Effective detection of the epidermal growth factor receptor mutation in pathologic specimens of non-small cell lung cancer patients by a rapid and sensitive detection system, the peptide nucleic acid-locked nucleic acid PCR Clamp

Abstract

20113 Background: EGFR mutations link to the responsiveness to gefitinib, so it is important to get result of EGFR mutations more rapidly and sensitively. Methods: We screened 14 trans-bronchial lung biopsy (TBLB) specimens of non-small cell lung cancer (NSCLC) patients; 10 patients responded to gefitinib and 4 patients did not respond to gefitinib.
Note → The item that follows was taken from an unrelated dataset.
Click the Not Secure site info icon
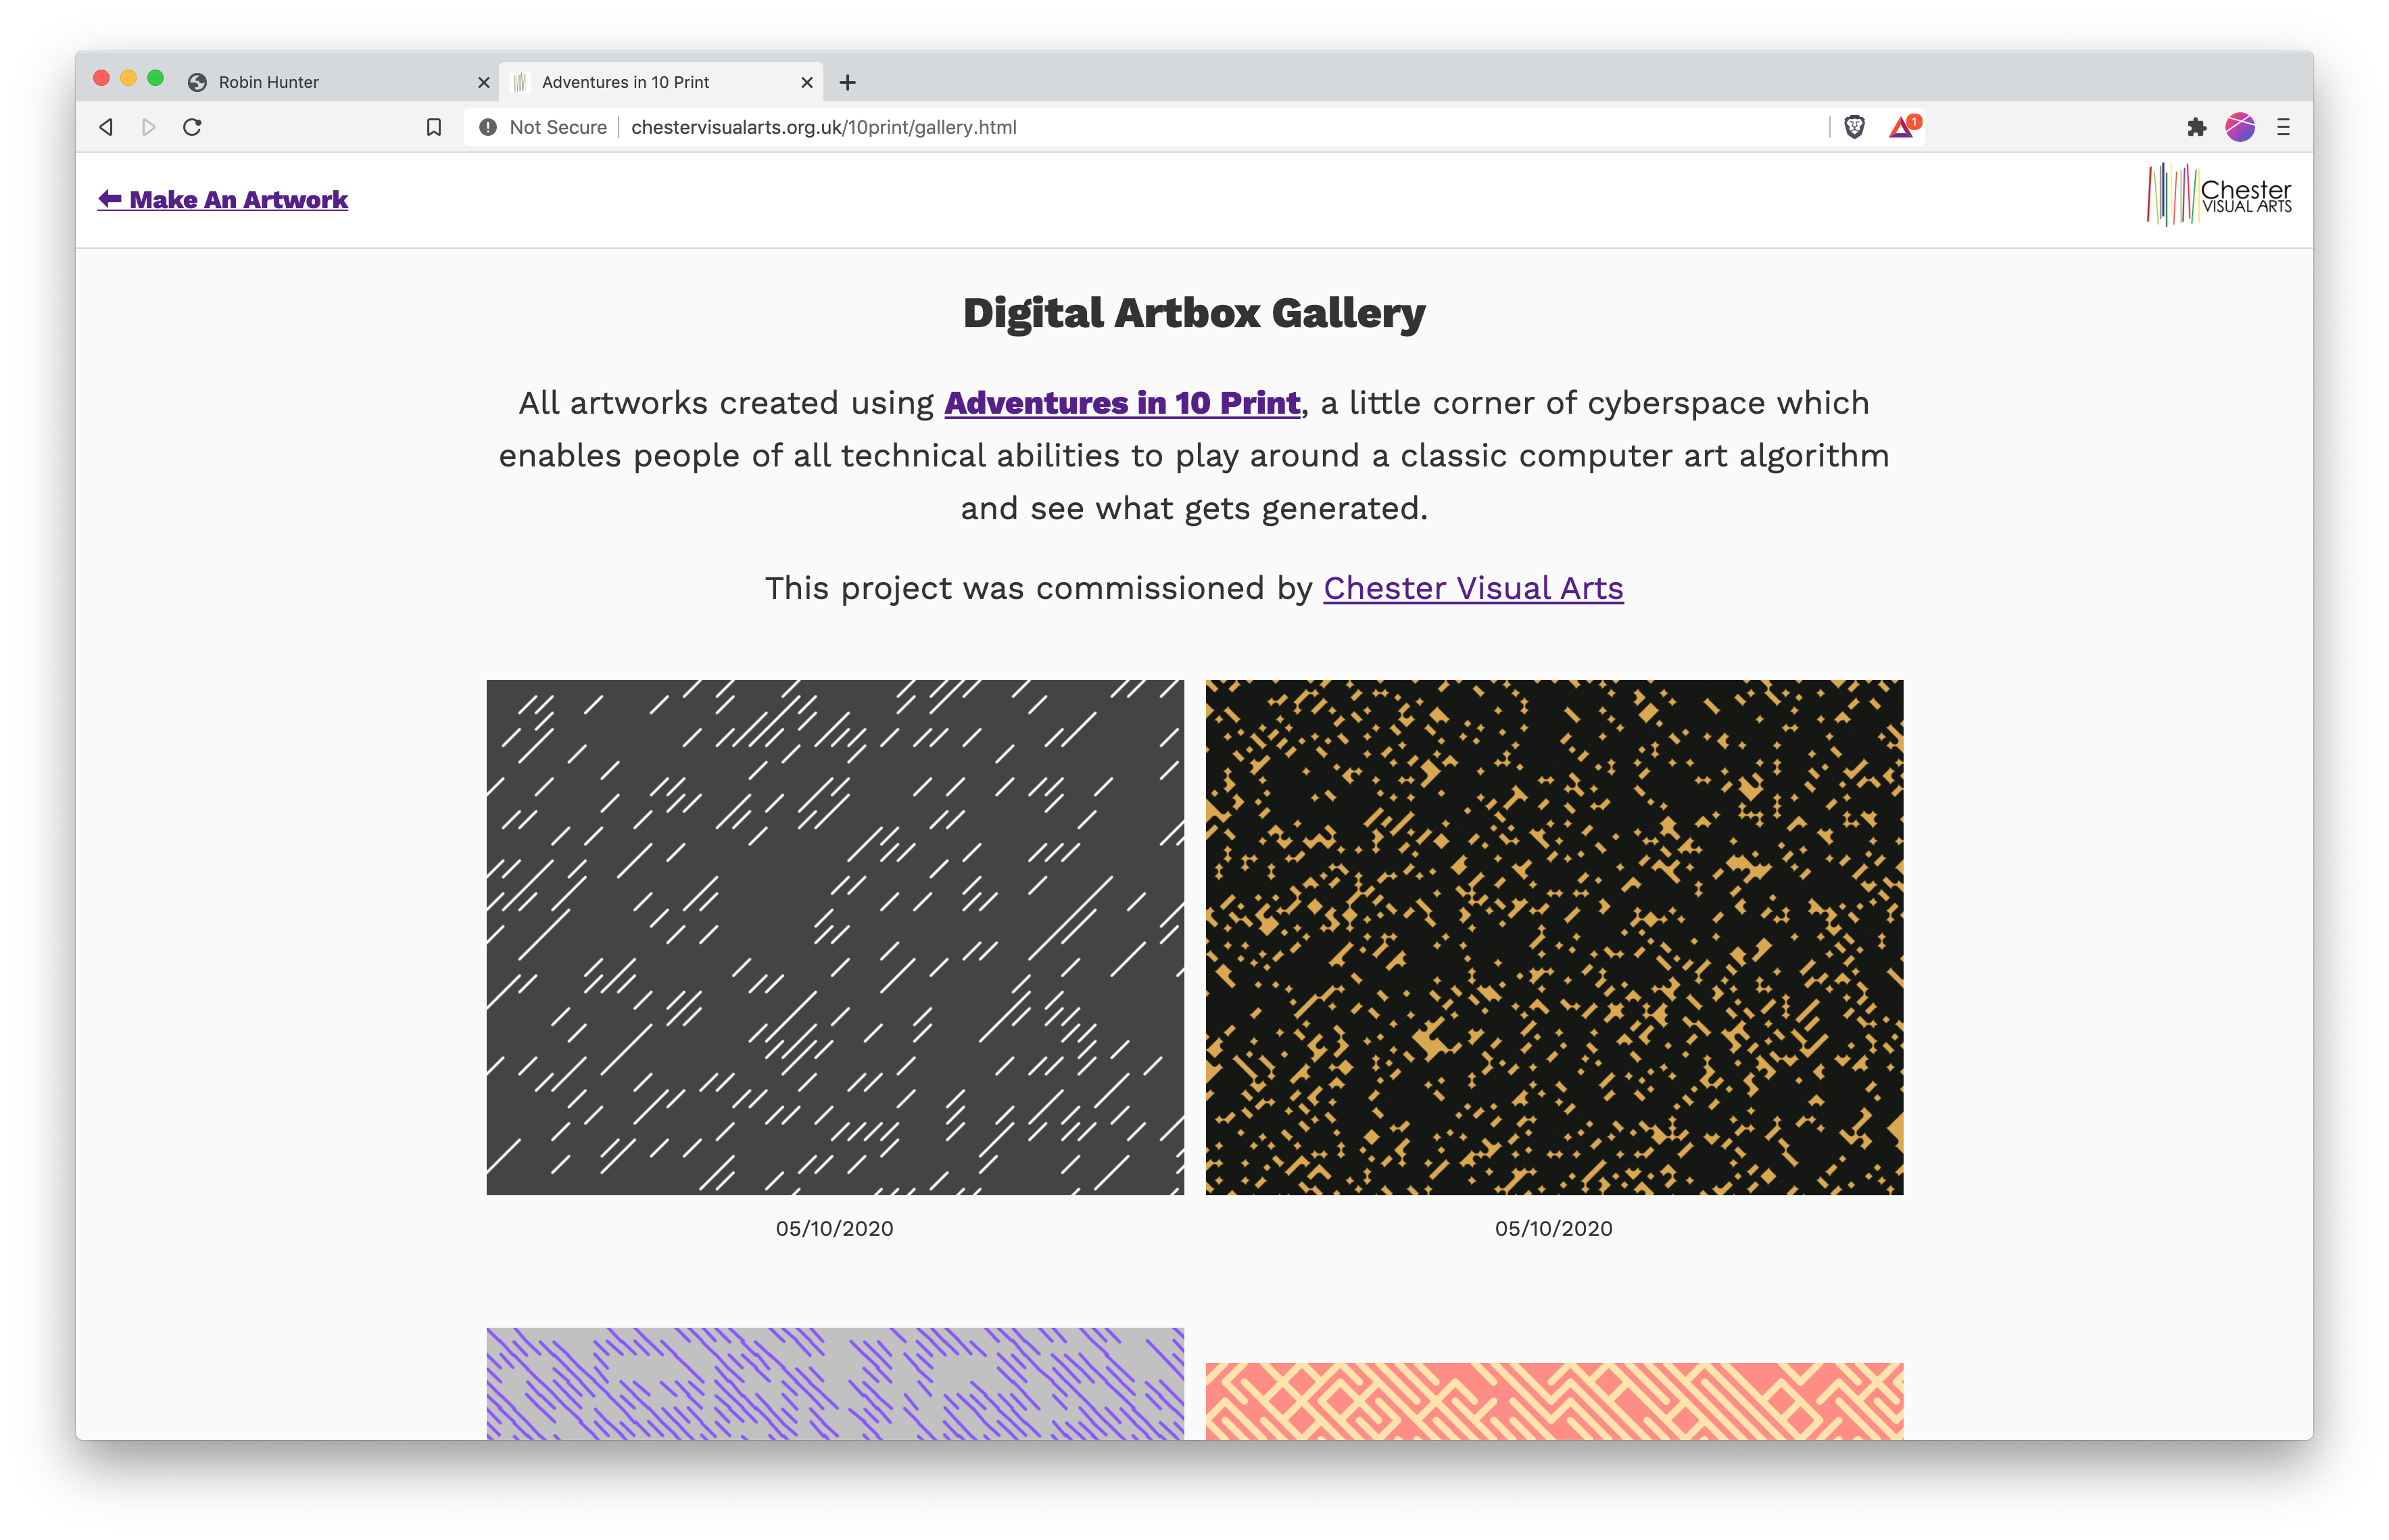2389x1540 pixels. coord(487,127)
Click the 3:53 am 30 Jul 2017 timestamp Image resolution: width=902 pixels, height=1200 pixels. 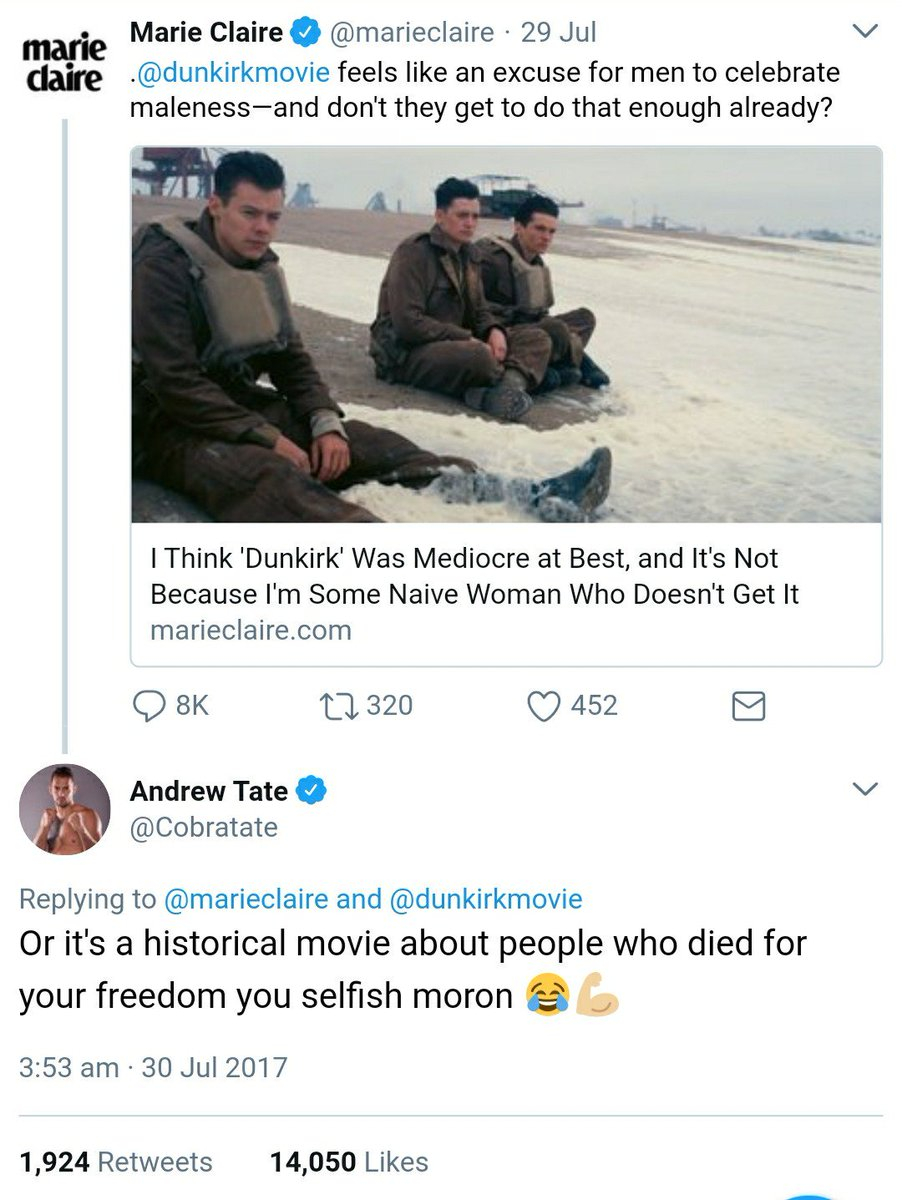(153, 1067)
We examined exons 18 through 21 (the area of the EGFR gene coding for the tyrosine kinase domain) both by the PNA-LNA PCR clamp method and the conventional sequence method. Results: We found five different mutations in 9 patients of 10 who responded to gefitinib by the PNA-LNA PCR clamp method, but only in 7 patients by the conventional sequence method. Detected mutations were the point mutation of exon 18(719S) and exon 21(858R), deletions of exon 19 (E746-A750del (nt2235–2249), E746-A750del (nt2236–2250), L747-E749del A750P). All 4 patients who did not respond to gefitinib were not detected any EGFR mutations either by the PNA-LNA PCR clamp method or by the conventional sequence method. We could get result for 2 days by the PNA-LNA PCR method, but by 7 days by the conventional sequence method routinely. Conclusions: The PNA-LNA PCR clamp method is more sensitive and rapid than the conventional sequence method. The detected EGFR mutations have good relation to gefitinib response. No significant financial relationships to disclose.